Fig 3. Expression and localization of EhNPC1 and EhNPC2 in trophozoites.

(A) Ehnpc1, Ehnpc2a and Ehnpc2b full-length genes were PCR amplified using specific primers and genomic DNA. (B) RT-PCR amplification of transcript fragments using specific primers and cDNA. c: Controls without gDNA or with mRNA as template. (C) The relative expression of the three genes was measured by RT-qPCR in trophozoites, using as a control the 40s ribosomal S2 protein gene. ** p<0.01. (D, E) Total extracts of E. histolytica were separated by 10% SDS-PAGE and analyzed by western blot assays using pre-immune serum (PS) or rabbit α-EhNPC1 (D) or rat α-EhNPC2 (E) antibodies. (F) Representative images of laser confocal microscopy of PFA-fixed trophozoites using rabbit α-EhNPC1 or rat α-EhNPC2 or mouse α-Gal/GalNAc lectin antibodies. (G) Controls using only secondary antibodies.

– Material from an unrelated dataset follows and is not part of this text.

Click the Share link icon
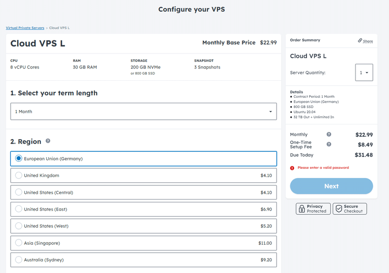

Ph c: phase contrast images. (H) Protein localization of EhNPC1 and EhNPC2 in plasma membrane (pm), cytoplasm (c) or nucleus (n). Counts were performed in 50 cells. (I) Pearson coefficient (PC) correlation measured in at least 15 confocal images, indicating co-localization of EhNPC1 or EhNPC2 with Gal/GalNAc lectin in the entire cell and in the plasma membrane. Laser sections = 0.5 μm.